(Stored data entries)
________________________________________

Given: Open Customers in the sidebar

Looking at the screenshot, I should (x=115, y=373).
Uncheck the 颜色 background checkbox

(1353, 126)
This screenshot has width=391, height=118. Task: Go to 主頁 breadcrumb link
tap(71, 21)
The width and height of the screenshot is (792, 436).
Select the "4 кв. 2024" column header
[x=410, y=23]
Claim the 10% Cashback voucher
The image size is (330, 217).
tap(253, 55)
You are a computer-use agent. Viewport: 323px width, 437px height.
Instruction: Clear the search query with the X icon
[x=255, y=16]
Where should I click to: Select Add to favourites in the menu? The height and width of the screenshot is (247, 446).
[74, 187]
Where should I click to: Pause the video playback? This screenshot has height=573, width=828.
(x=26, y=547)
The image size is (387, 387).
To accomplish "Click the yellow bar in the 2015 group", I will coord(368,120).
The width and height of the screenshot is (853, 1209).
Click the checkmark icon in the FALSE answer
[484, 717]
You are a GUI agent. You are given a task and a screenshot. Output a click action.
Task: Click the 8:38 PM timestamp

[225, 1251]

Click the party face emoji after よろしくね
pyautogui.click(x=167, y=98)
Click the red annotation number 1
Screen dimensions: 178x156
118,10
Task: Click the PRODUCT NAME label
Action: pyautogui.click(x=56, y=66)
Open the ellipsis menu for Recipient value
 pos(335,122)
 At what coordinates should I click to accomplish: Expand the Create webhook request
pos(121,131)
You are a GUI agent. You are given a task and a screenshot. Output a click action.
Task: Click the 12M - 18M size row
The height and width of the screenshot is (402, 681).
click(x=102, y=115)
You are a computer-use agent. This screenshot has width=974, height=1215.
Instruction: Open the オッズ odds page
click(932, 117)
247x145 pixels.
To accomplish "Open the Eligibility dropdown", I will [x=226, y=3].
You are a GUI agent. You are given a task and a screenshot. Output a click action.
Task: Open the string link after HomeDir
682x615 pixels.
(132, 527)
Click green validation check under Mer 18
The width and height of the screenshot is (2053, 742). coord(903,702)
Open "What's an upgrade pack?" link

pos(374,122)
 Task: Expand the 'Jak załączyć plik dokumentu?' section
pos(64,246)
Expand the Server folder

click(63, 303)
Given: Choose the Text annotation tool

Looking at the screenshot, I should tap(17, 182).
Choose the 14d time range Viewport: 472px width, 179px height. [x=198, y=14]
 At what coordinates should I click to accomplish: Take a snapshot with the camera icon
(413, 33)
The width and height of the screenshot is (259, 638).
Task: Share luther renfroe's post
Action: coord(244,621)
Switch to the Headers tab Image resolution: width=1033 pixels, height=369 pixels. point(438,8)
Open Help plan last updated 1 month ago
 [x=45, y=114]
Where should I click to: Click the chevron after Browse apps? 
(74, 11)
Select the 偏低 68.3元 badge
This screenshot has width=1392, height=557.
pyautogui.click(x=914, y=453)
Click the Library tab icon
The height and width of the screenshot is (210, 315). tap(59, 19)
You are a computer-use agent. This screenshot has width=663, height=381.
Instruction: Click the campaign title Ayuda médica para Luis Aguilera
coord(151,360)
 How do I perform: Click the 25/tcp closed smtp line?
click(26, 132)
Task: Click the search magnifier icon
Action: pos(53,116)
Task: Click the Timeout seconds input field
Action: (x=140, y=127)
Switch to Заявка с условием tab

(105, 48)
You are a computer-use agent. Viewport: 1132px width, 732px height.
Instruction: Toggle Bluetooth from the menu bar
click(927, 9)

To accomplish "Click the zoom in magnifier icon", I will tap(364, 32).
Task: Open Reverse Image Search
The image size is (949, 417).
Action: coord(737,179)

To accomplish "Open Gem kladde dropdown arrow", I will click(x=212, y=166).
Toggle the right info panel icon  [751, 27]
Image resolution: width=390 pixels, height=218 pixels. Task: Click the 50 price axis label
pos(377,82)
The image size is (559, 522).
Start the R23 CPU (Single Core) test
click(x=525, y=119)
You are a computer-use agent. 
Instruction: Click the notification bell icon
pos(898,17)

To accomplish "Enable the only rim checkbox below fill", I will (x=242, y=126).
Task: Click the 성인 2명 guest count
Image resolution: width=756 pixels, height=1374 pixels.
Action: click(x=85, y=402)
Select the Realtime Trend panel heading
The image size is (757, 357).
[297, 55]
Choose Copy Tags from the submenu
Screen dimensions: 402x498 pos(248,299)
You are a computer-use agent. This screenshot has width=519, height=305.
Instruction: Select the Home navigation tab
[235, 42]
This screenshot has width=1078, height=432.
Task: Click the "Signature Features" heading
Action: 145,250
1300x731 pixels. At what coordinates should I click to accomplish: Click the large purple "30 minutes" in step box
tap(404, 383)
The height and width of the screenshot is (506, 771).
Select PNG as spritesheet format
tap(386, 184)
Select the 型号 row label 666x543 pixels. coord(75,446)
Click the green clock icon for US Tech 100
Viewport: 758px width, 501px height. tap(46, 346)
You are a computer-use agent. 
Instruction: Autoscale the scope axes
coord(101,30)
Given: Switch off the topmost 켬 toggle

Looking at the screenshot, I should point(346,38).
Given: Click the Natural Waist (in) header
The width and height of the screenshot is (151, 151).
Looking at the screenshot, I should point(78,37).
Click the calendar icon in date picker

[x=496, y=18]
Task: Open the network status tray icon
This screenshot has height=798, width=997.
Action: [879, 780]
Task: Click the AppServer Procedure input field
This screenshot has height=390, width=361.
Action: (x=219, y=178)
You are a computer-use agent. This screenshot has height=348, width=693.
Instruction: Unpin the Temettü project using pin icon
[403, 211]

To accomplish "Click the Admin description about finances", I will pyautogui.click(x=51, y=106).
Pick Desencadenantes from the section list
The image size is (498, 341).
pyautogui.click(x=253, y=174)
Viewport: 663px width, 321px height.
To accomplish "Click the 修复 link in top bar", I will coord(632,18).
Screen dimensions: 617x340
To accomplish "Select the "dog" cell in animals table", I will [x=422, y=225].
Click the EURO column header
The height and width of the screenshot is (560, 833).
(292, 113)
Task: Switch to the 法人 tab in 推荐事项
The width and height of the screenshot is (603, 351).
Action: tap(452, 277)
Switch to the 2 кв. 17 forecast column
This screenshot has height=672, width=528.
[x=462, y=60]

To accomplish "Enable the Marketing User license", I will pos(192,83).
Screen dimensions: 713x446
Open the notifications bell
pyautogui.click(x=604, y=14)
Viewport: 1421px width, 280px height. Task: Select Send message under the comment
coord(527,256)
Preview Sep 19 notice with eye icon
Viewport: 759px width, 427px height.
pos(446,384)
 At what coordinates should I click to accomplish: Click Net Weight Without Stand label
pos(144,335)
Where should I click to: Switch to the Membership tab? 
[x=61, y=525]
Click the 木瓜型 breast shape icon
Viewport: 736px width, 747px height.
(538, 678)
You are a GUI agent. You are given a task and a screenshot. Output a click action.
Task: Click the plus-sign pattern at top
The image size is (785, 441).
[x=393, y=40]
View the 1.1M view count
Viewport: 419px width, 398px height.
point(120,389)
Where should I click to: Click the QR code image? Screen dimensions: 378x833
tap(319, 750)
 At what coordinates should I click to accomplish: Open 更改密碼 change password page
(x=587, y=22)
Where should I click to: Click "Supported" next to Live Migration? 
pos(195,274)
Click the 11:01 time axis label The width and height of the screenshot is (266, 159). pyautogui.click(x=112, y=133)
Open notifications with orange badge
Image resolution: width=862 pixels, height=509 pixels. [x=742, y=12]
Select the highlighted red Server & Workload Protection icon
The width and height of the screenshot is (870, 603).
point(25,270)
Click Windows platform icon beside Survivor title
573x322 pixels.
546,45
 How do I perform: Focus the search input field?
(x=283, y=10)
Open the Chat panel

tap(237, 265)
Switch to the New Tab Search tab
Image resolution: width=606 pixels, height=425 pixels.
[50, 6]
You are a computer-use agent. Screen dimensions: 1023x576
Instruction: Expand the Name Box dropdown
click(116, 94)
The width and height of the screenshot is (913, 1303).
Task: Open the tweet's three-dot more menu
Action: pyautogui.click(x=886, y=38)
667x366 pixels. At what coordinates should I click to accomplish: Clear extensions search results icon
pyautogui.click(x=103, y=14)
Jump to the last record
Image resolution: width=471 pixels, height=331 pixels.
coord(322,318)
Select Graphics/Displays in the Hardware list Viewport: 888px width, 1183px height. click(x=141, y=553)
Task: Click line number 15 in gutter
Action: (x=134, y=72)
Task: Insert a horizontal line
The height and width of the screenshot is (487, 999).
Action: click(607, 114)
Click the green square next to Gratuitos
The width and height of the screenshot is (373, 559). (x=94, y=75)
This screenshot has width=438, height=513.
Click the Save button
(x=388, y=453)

________________________________________

Activity =>
Which lines in the records above contain the string "Enable"? Copy them.

Written reply =>
To accomplish "Enable the only rim checkbox below fill", I will (x=242, y=126).
To accomplish "Enable the Marketing User license", I will pos(192,83).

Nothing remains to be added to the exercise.